Middle cerebral artery infarction after in vitro fertilization: A case report

Authors


  • Conflicts of interest: The authors declare no potential conflict of interest.

Correspondence: Afshin Borhani Haghighi*, Department of Neurology, Shiraz University of Medical Sciences, Motahari Clinic, Namazi Square, Zand Avenue, Shiraz 71835, Fars, Iran.

E-mail: borhanihaghighi@yahoo.com

Dear Editor,

A 33-year-old Iranian woman presented with left-sided weakness. She was a case of primary infertility since four-years prior to admission (PTA) due to polycystic ovary. The patient was given clomide 50 mg daily starting on the first day of menstruation and continuing to the fifth day and Human menopausal gonadotropin (150 IU i.m. daily). After 15 days with oestradiol (E2) level of 3450 pg/ml, 15 follicles were seen in right ovary and 9 in left ovary. Then, 7500 IU recombinant human chorionic gonadotropin (rHCG) was administered as well. Thirty-four hours later 12 oocytes were retrieved from the right ovary, of which 4 were fertilized. Intramuscular progesterone 80 mg/day was also injected on the day of retrieval. The embryo was transferred on luteal day (LD) 3. On LD day 13, she developed right-sided weakness, numbness, and dysarthria and transferred to the neurology department of Namazi Hospital, affiliated to Shiraz University of Medical Sciences, Shiraz, south of Iran. Brain MRI revealed an infarct in the territory of right middle cerebral artery (MCA) (Fig. 1). Brain MRA showed a thrombus in right MCA producing a cut-off sign. Transthoracic and transesophageal echocardiography revealed only mitral valve prolapse but no mural thrombus. Electrocardiography (ECG) and color Doppler sonography of extracranial arteries were unremarkable.

Figure 1.

Axial T2-weighted images showing acute infarct in the territory of right middle cerebral artery (MCA).

Thrombophilia workups including protein C, protein S, antithrombin III, factor V Leiden (resistance to activated protein C), and prothrombin gene mutation (G20210A), antiphospholipid antibodies (IgG and IgM anticardiolipin antibodies and lupus anticoagulant) were all within normal ranges. Vasculitis panel was normal as well. The patient and her family decided to continue the pregnancy.

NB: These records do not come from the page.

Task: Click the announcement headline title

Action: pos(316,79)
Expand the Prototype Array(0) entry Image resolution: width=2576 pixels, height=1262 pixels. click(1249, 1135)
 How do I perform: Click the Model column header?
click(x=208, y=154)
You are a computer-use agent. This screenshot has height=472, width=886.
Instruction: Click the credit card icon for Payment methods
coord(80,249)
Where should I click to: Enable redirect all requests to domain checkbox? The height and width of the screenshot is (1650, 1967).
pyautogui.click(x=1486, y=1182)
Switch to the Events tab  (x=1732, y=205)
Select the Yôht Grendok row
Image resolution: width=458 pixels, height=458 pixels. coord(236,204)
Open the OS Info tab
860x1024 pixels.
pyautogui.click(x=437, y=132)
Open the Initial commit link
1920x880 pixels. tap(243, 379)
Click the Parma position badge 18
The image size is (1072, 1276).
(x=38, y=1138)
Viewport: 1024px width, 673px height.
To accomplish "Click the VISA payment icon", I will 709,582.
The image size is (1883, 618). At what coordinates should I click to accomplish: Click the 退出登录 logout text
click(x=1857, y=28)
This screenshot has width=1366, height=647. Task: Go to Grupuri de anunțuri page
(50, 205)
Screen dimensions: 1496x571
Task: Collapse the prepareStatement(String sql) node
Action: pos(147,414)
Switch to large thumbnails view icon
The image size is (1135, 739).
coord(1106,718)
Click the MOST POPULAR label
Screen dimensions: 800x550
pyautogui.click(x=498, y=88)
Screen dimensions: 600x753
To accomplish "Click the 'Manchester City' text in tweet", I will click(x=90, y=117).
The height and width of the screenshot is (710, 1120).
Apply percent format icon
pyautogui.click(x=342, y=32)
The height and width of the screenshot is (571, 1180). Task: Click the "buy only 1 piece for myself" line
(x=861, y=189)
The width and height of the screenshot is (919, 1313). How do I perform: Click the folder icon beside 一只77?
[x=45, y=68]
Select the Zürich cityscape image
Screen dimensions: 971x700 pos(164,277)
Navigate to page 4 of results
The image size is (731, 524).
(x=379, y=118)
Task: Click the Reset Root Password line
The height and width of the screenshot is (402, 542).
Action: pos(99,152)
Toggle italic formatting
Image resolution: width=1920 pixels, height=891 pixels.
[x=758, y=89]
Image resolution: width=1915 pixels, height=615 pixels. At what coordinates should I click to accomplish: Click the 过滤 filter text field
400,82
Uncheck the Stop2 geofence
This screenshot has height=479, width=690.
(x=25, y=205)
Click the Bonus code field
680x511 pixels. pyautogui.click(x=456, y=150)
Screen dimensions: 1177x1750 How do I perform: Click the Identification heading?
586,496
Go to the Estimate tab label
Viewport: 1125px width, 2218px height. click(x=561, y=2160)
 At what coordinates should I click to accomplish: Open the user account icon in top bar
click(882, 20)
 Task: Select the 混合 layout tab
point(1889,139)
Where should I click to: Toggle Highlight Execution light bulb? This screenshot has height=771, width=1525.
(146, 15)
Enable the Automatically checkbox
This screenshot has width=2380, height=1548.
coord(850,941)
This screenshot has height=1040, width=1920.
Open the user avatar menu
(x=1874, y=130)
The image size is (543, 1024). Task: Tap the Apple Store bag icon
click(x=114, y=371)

Aspirin 80 mg daily was prescribed for her. She improved dramatically with physiotherapy and occupational therapy courses but she experienced two episodes of generalized tonic clonic seizures three- and five-months after her stroke. Lamotrigine 100 mg daily was started for her and escalated with therapeutic dose monitoring. The fetus was delivered with cesarean section weighing 2040 gram.

At last follow-up the mother was seizure-free, completely verbal with normal motor strength and the infant reached normal motor and intelligence milestones considering her age.

The incidence of thrombotic events in a series of 2924 in vitro fertilizations has been reported to reach 0·2% [1].However, if the mother has a hypercoagulable condition, the risk of such events would be higher. On the other hand it has been seen that most of the patients having an attack of thromboembolism did not show any evidence of thrombophilia [2]. It has been recommended to screen all patients undergoing IVF [3].On the other hand, the screening tests would result in unnecessary costs [4].Some investigators recommend screening test for the patients with systemic lupus eythematosus, antiphospholipid antibody syndrome, repeated abortions, or family history of thrombosis [5]. Increasing rate of ovarian stimulation for the treatment of infertility necessitates proposing guidelines for screening of the thrombophilic condition for addressing this controversial issue.